== Task ==
Carry on with the column about zoning in a rural county, picking up after its final sentence.

== Extract ==
□ □ □

But as evidenced by the burgeoning crowd of neighbors imploring the commission to rescue them from the chicken-shaped specter that loomed over Wildwood, threatening to pollute creeks, clog traffic, poison the air and above all tank property values, zoning is now beginning to be seen as something that can actually benefit rural dwellers.

Since the Great Chicken Panic, I've heard more and more talk in favor of a few basic land-use restrictions at local gummint meetings, coming from the people who sit on the boards. “Overall, it’s to protect the residents,” said board member Larry Case at the last IDA (Industrial Development Authority) meeting. And District 2 Commissioner Phillip Hartline keeps suggesting some kind of sensible, agriculture-centered set of rules.

But it occurs to me I heard pro-Z-word rhetoric as long ago as 2016, from an ultra-conservative candidate then running for county executive. "I will be damned if I want to spend $250,000 and 17 months building my house and then have someone put up a gravel pit or a junkyard or a hog pen across from it,” said Wes Hixon during that campaign.

He didn't win, but in my role ("Nosy Local Journalist More Obscenely Interested in Local Politics Than Anybody Who Ran for Office That Year") his poor showing at the polls was more from his own lack of enthusiasm than his stance on zoning. (I called him the Un-Candidate, and in fact after the election he seemed relieved to have lost.)

I bring Hixon up because what he said back then about zoning pretty much exemplifies what I'm hearing more and more these days from other people: He said he wanted to shoot his high-powered rifles on his own land without hearing any grief about it, mow his grass when he felt like it, and not be told how many cars he can park in the yard. But, like the Wildwood neighbors, he didn't want some big smelly monstrosity--landfill, slaughterhouse, whatever--to move in and ruin his life.

Cruising the net for public opinion, I still do see some ZONING IS THE GREAT SATAN posts. But I think they're outnumbered by DELIVER US FROM THE CHICKEN OF DOOM posts, and anyway seem to come from people who spend most of their lives trolling through cyberspace looking for a fight.

Anyway, I could be wrong, but I would suggest to politicians afraid of the Z-word that the crucifixion crews have mostly retired. And if you want to be sure, why don't you have some public meeting and ask people?

Because another thing that all the I'LL NEVER VOTE FOR ZONING screams reminded me of was the way the county commissioners carried on back during the liquor-by-the-drink referendum: I NEVER TOUCH A DROP! I'VE NEVER HAD A BEER IN MY REFRIGERATOR! I DO NOT PERSONALLY INDULGE!

□ □ □

== Data segment ==
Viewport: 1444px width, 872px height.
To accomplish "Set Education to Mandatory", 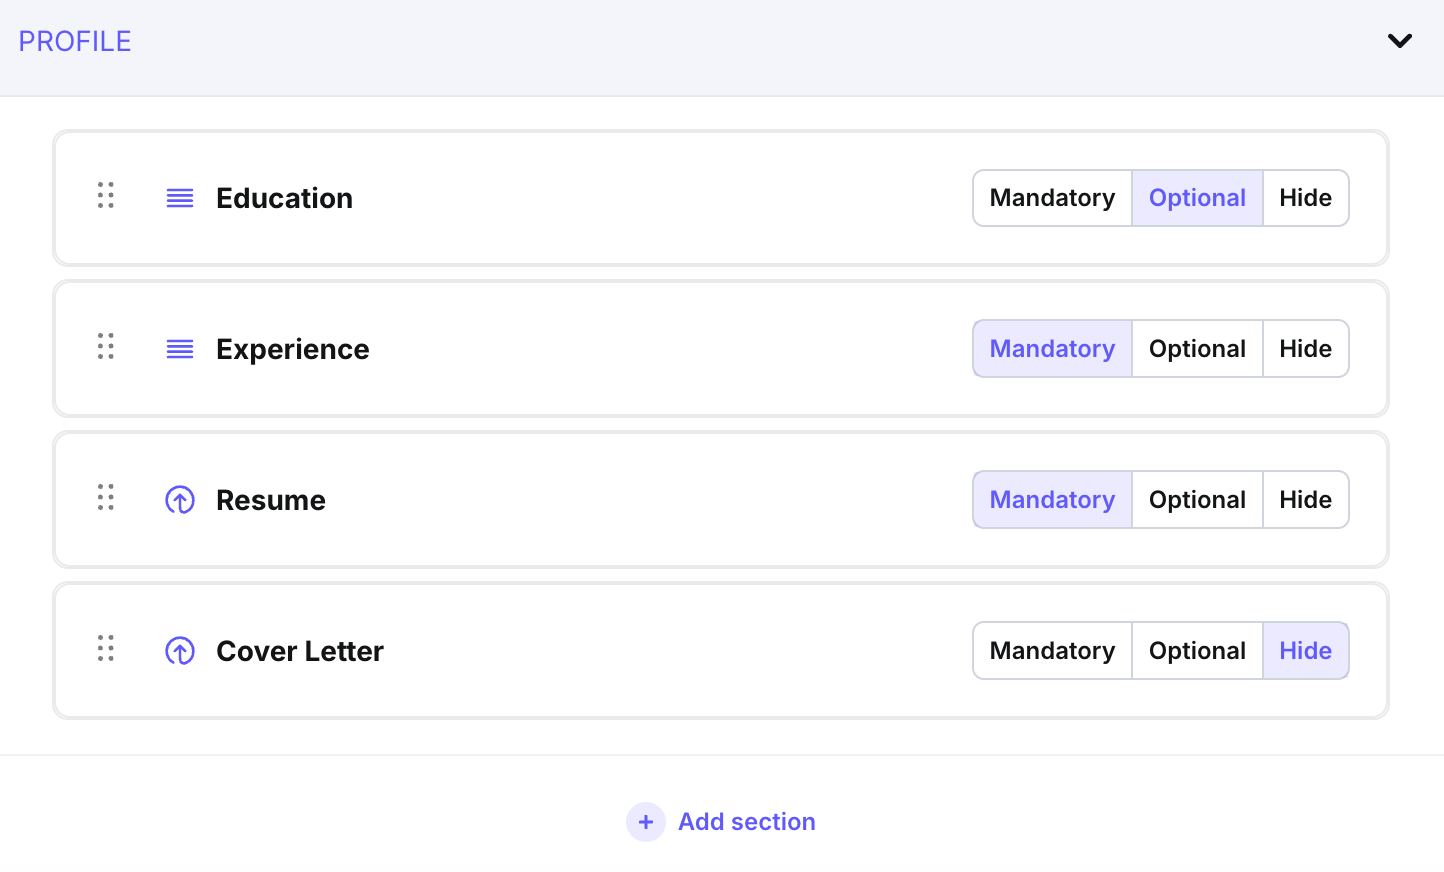I will click(1052, 198).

□ □ □

== Solved exercise ==
I'm not questioning anybody's sincerity (though there are two commissioners inextricably entwined with moonshine in my mind). What I'm questioning is whether they're at all in touch with the public these days. They kept up with the WINE IS A MOCKER biz even after Dade had voted squarely 60-40 wet, and kept making ridiculous small-business-squashing rules for liquor afterwards, intoning sententiously: "We have to represent those who voted against."

But let's not fight that one again! What I'm saying here is that the Temperance Hall audience the commissioners were aiming all that NEVER A DROP HAS PASSED THESE LIPS stuff had stopped listening years ago, dead or deaf or retired to Florida, and everybody else was drinking beer and laughing at them.

I am not writing this to express any opinion about or shed any light on zoning, though my sympathies are of course with the Wildwood residents who don't want a chicken plant next door. I am as puzzled by those who take the other side as I was when the same arguments were made in defense of the old Florida lady who was clearcutting Lookout Mountain to supplement her inherited wealth. She wasn't defending our sacred American freedoms, she was unleashing the flying monkeys! And anyway, as I said then, this isn't a high school debate, it's home.

What I am writing this for is to say that, first with the booze and now with the zoning, the commission seems to be as out of touch with what the denizens o' Dade are thinking as I was as a silly, self-absorbed young incomer in 1990. What I did then to get my finger on the pulse of the public, and what I think the commissioners should do now, is: go to the beer store.

Not really. Well, actually, having a beer with constituents at Jefferson's might not be a bad start if they want to get an idea what people think. But what I am asking for is that one way or the other they go out to the people and: L I S T E N.

There was a time--I think it was early 2012--when the commission went from neighborhood to neighborhood listening to the concerns of each community. I loved it because I got paid by the hour back then, but also because I was impressed the pols really cared what their constituents thought.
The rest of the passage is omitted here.